U.S. Pressures UN for New Draft

UNITED NATIONS -- Impatient at weeks of inconclusive talks, the administration of U.S. President George W. Bush stepped up pressure on the United Nations to adopt its resolution on Iraqi disarmament despite continued French and Russian objections.

U.S. Ambassador John Negroponte introduced a draft resolution Wednesday to the full 15-member Security Council but declined to give a deadline for a vote on proposals that indirectly threaten military action if Iraq does not cooperate with UN weapons inspections.

However, some diplomats expect Washington to try for a vote late next week. The council meets Friday and then hears from chief UN weapons inspector Hans Blix on Monday.

For some council members, the distribution of the U.S. text was the first time they had seen the complete resolution, which has been toned down but still opens the way to war.

In Wednesday's revised text, Washington dropped a proposal to send troops on UN inspections.

U.S. Secretary of State Colin Powell said he was open to more changes but emphasized that finding Iraq in "material breach" of UN resolutions and warning Baghdad of "serious consequences" would be kept in the draft.

Both Russia and France, which have veto rights, believe this language gives the United States legal cover for a military strike without an explicit authorization of force.

"It's not a fiat that we have put down," Powell told reporters accompanying him to Los Cabos, Mexico, for a summit of the 21-nation Asia-Pacific Economic Cooperation group.

"We will listen to those ideas, but we can't walk away from basic principles," he said late Wednesday.

Negroponte, who has led talks among the four other council members with veto power, also said negotiations were not over.

But he said: "Time is going by.

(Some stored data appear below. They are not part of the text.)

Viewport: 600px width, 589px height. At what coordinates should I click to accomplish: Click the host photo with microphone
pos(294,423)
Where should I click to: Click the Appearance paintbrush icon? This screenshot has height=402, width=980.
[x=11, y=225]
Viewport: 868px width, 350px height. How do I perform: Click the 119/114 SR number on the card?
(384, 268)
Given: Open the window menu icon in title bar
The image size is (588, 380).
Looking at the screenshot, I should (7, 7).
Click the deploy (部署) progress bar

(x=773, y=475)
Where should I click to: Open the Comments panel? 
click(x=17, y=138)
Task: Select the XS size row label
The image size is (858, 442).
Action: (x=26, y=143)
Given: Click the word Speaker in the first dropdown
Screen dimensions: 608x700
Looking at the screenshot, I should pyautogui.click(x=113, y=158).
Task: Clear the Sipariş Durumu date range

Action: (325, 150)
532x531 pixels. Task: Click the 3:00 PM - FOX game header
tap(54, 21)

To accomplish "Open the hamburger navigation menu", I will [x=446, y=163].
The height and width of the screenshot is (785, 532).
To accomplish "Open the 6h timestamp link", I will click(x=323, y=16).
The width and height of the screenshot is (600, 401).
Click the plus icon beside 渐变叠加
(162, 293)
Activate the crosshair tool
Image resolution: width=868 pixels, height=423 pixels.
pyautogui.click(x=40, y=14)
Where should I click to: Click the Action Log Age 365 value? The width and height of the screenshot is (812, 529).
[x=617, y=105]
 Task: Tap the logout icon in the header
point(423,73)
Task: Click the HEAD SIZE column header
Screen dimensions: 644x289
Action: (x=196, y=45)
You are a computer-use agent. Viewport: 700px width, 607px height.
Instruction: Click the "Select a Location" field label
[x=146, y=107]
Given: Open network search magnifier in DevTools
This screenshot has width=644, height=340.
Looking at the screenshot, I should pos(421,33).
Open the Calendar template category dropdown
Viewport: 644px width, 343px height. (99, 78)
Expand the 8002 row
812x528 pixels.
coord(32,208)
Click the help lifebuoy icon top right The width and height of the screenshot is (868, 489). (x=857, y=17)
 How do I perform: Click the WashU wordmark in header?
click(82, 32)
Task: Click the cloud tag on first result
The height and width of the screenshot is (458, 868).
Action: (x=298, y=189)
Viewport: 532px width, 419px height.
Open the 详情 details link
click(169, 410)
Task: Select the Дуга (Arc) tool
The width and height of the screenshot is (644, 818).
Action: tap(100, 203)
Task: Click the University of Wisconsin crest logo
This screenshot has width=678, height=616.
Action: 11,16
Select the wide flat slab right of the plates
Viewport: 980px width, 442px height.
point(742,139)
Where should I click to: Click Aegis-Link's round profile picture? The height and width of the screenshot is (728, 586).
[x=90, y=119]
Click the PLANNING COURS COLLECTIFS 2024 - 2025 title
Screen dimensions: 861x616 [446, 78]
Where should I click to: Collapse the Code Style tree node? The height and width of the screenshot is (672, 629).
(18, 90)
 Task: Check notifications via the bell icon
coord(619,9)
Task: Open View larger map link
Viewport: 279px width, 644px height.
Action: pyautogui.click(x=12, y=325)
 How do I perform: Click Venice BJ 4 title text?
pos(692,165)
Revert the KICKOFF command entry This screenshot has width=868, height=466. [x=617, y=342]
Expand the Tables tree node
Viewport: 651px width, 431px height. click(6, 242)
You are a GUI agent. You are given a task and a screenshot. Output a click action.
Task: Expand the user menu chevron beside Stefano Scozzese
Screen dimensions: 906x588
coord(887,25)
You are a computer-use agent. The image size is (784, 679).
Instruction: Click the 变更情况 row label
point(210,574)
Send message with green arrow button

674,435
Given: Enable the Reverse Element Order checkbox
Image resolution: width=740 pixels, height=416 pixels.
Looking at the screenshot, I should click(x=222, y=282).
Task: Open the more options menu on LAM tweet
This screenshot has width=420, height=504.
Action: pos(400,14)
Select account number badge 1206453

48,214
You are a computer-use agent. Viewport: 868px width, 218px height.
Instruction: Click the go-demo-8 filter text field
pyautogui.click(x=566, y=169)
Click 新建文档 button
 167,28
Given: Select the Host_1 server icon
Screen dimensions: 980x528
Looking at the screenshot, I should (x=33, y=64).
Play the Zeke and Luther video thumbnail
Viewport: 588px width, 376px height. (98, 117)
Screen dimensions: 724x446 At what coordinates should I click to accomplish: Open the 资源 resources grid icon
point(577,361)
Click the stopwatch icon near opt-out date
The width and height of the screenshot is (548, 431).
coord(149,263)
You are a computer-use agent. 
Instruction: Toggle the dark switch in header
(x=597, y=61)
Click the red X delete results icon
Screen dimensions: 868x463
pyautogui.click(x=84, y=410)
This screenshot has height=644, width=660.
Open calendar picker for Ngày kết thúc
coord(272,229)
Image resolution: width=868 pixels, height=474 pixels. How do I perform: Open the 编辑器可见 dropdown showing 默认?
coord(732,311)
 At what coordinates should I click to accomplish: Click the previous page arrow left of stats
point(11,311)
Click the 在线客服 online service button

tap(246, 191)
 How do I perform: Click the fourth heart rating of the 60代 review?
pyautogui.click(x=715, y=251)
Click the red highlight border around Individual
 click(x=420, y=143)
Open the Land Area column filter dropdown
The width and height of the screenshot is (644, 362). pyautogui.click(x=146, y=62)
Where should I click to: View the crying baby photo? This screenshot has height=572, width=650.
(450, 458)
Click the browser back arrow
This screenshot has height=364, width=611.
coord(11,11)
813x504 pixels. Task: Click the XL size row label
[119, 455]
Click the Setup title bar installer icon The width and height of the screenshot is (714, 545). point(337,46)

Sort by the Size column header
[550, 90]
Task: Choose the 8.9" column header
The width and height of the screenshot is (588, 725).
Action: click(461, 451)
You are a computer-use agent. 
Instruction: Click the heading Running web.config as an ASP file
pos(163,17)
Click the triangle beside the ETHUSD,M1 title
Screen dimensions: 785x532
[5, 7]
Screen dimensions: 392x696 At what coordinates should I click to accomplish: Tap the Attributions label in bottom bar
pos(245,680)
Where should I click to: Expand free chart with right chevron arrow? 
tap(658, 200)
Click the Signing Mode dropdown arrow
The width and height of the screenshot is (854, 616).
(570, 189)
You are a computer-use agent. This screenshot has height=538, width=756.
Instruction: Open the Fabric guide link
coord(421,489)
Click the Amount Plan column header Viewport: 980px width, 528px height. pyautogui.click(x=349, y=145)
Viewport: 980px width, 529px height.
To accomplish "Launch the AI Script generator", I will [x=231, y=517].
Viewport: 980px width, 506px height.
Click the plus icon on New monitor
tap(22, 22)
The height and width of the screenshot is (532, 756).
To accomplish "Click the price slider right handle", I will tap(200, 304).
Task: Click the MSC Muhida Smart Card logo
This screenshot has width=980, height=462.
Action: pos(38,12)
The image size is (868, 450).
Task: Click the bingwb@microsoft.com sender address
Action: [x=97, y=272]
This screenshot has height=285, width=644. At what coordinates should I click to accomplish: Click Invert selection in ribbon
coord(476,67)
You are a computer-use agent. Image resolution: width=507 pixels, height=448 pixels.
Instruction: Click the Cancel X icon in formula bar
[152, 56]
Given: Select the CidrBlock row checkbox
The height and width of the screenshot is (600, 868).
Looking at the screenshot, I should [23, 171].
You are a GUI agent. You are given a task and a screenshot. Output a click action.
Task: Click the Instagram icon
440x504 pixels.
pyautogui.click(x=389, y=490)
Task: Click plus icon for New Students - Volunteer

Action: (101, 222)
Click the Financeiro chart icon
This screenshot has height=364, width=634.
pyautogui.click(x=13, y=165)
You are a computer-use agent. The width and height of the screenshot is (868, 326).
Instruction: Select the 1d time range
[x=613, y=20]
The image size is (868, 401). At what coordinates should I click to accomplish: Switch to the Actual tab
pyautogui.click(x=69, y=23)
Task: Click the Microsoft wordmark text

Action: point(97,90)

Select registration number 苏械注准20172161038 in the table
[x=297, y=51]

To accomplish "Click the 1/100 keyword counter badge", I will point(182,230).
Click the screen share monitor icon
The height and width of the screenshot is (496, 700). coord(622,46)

I think we all feel the moment has come to give an added urgency to this question."

Russia immediately opposed the U.S. text and France raised strong reservations, but Britain said it would be a co-sponsor. All three nations, along with the United States and China, have veto power in the 15-member council.

Nevertheless, U.S. officials appeared confident that France, Russia and China would not use their veto rights.

To be adopted, a Security Council resolution requires nine votes in favor, one more than a majority among its 15 members, and no veto from any of the five permanent members.

"We cannot agree to automaticity in the use of force," Russian UN Ambassador Sergei Lavrov told reporters. He said he could not agree to "load inspectors, against their wishes, with unimplementable mandates."

The Russian government has questioned whether Iraq has weapons of mass destruction and if any force should be threatened in the first place.

France said it would agree with whatever mandate Blix thought necessary. Ambassador Jean-David Levitte told council members that Paris still had strong reservations about hidden "triggers" that would give the United States the right to use force without further council consultations, French envoys said.